> [What the exercise asks]: Lines from the one containing "Where should I" through the end of the material are to be retyped exactly; do not copy pictures.

*** Data section ***

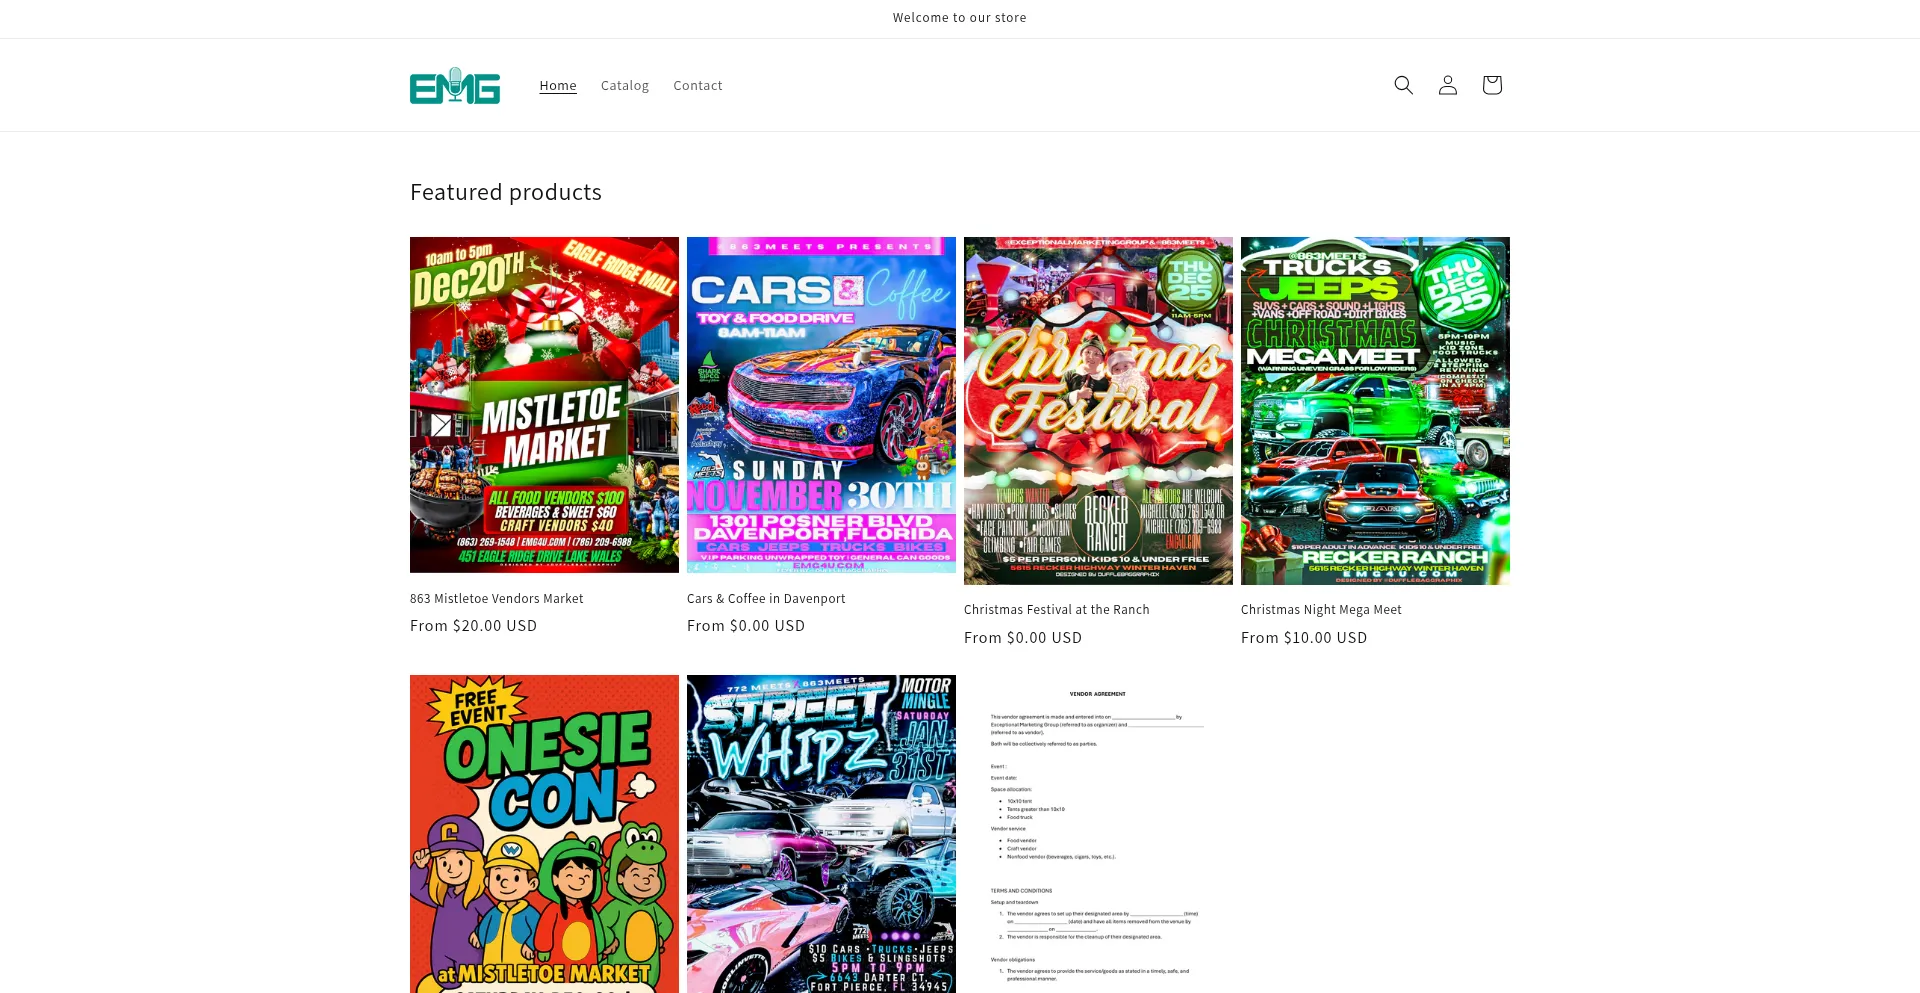Open the Catalog menu item
This screenshot has height=993, width=1920.
(x=625, y=86)
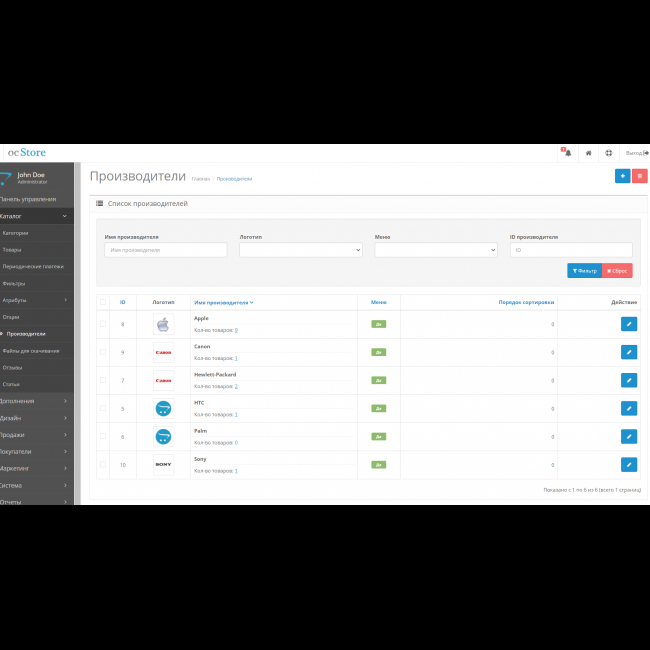The width and height of the screenshot is (650, 650).
Task: Click the home icon in the header
Action: pyautogui.click(x=588, y=153)
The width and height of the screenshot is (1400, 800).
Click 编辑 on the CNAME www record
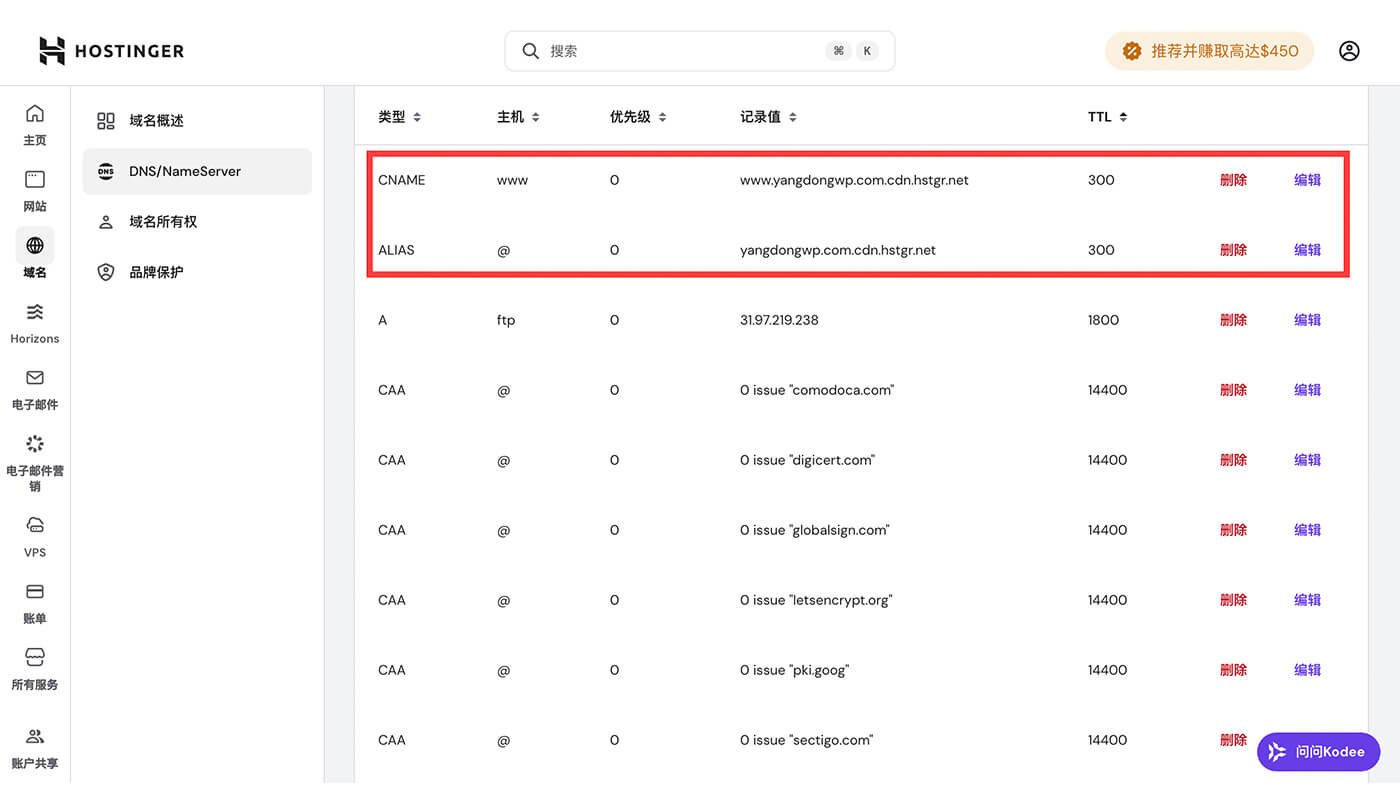pyautogui.click(x=1307, y=180)
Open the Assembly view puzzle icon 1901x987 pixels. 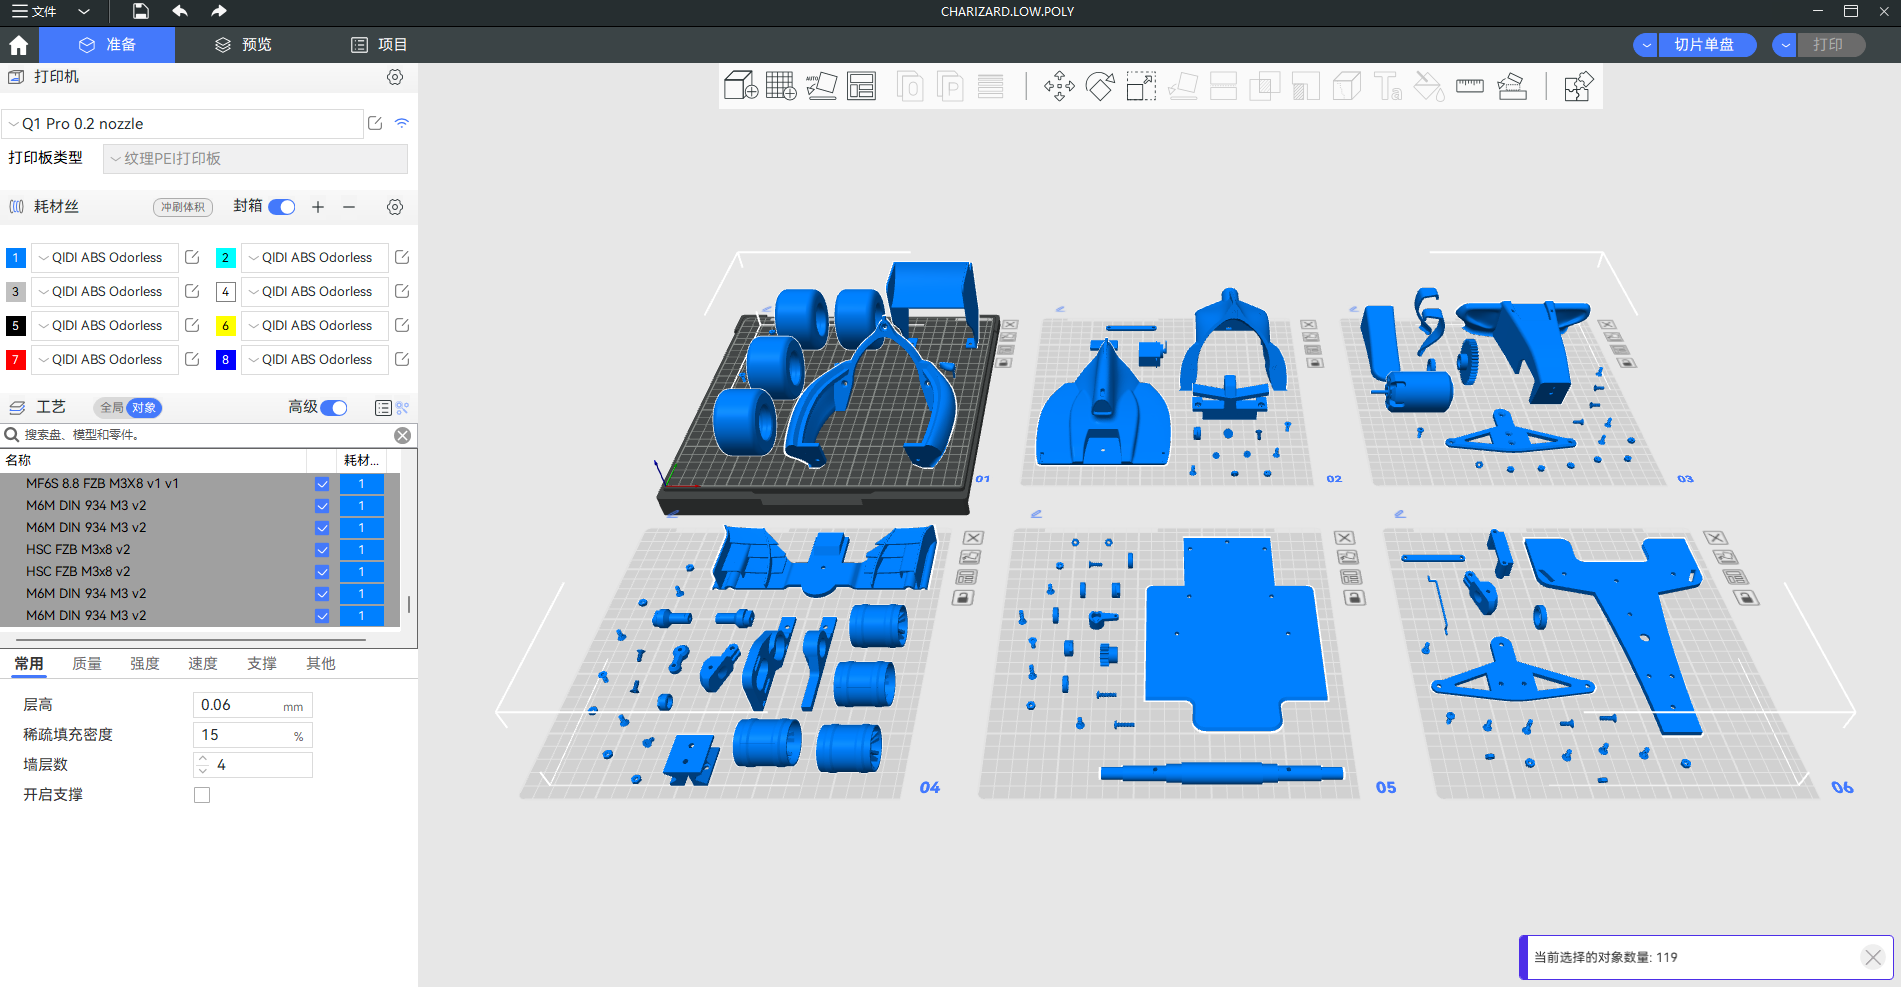[1578, 86]
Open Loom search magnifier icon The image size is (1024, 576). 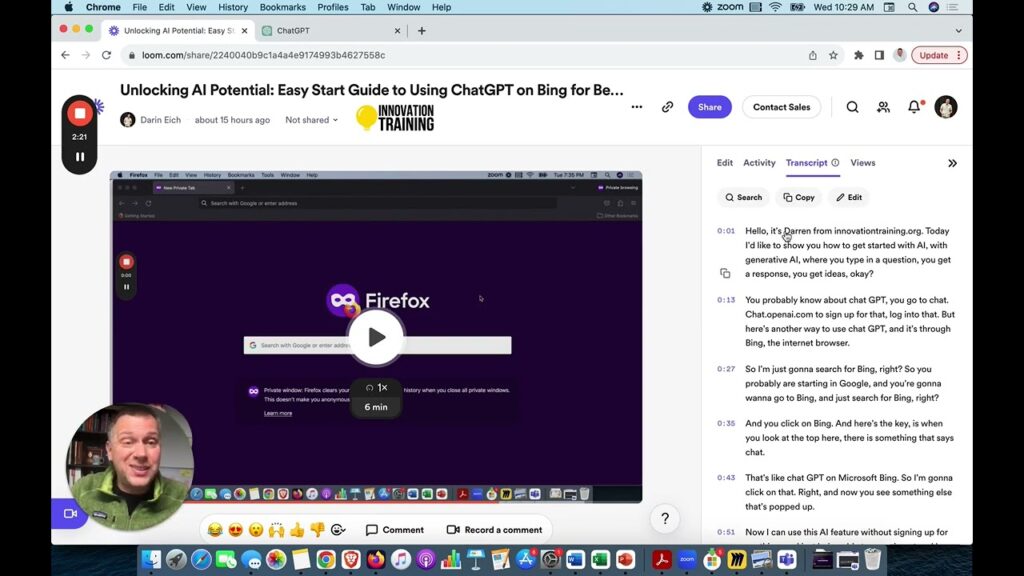[x=852, y=107]
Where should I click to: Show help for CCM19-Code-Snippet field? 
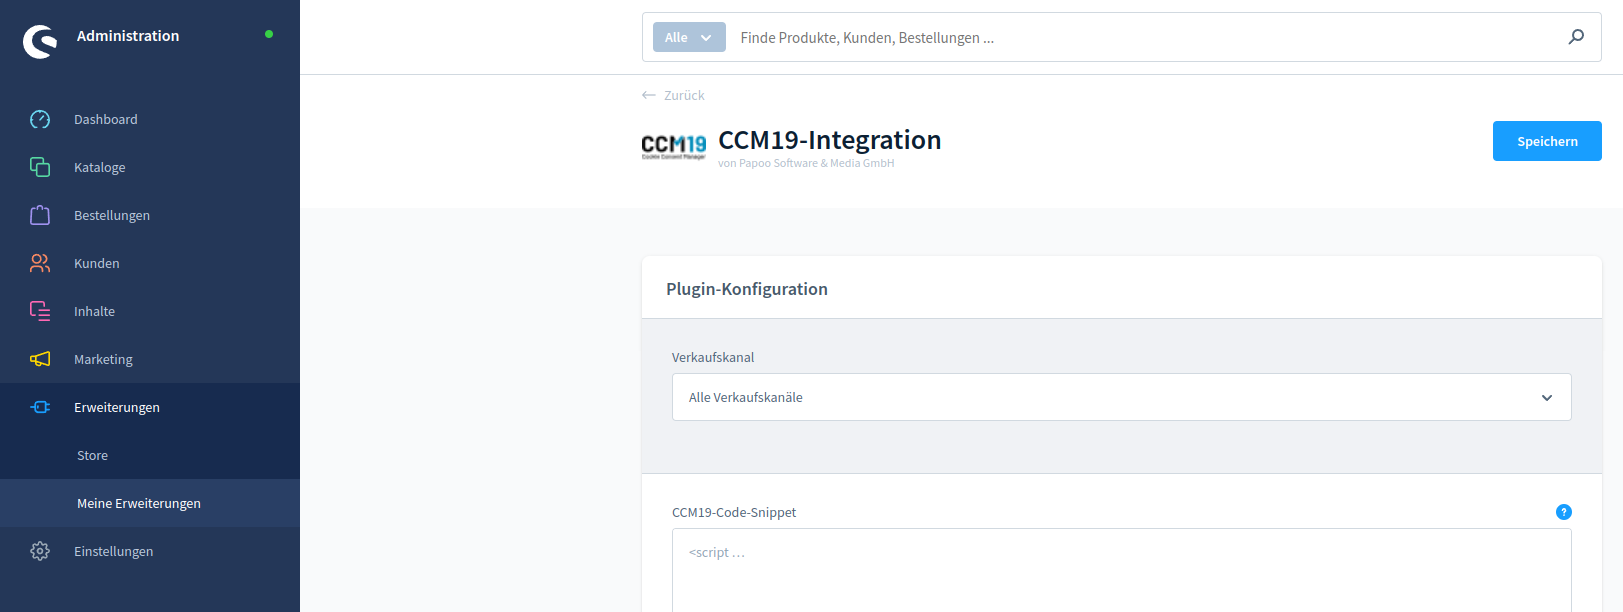[1564, 512]
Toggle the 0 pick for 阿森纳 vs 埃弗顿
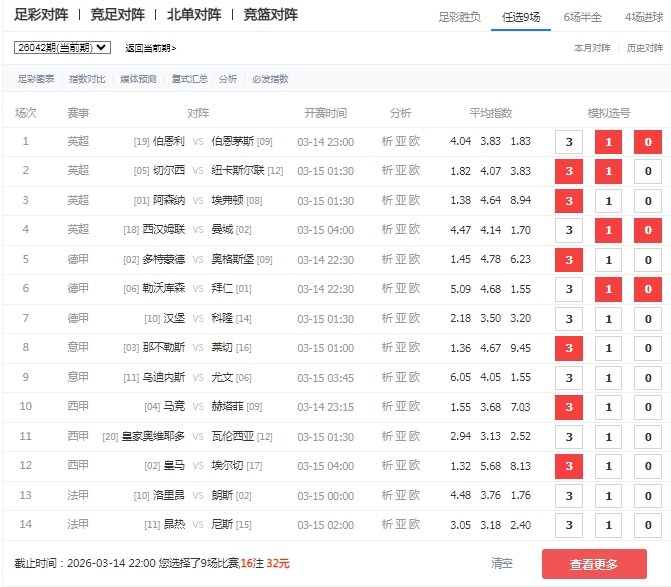This screenshot has height=587, width=671. (647, 201)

*** End of Data section ***

> [Solution to this task]:
Where should I click to: Show help for CCM19-Code-Snippet field? 
[1564, 512]
Toggle the 0 pick for 阿森纳 vs 埃弗顿
This screenshot has height=587, width=671. (647, 201)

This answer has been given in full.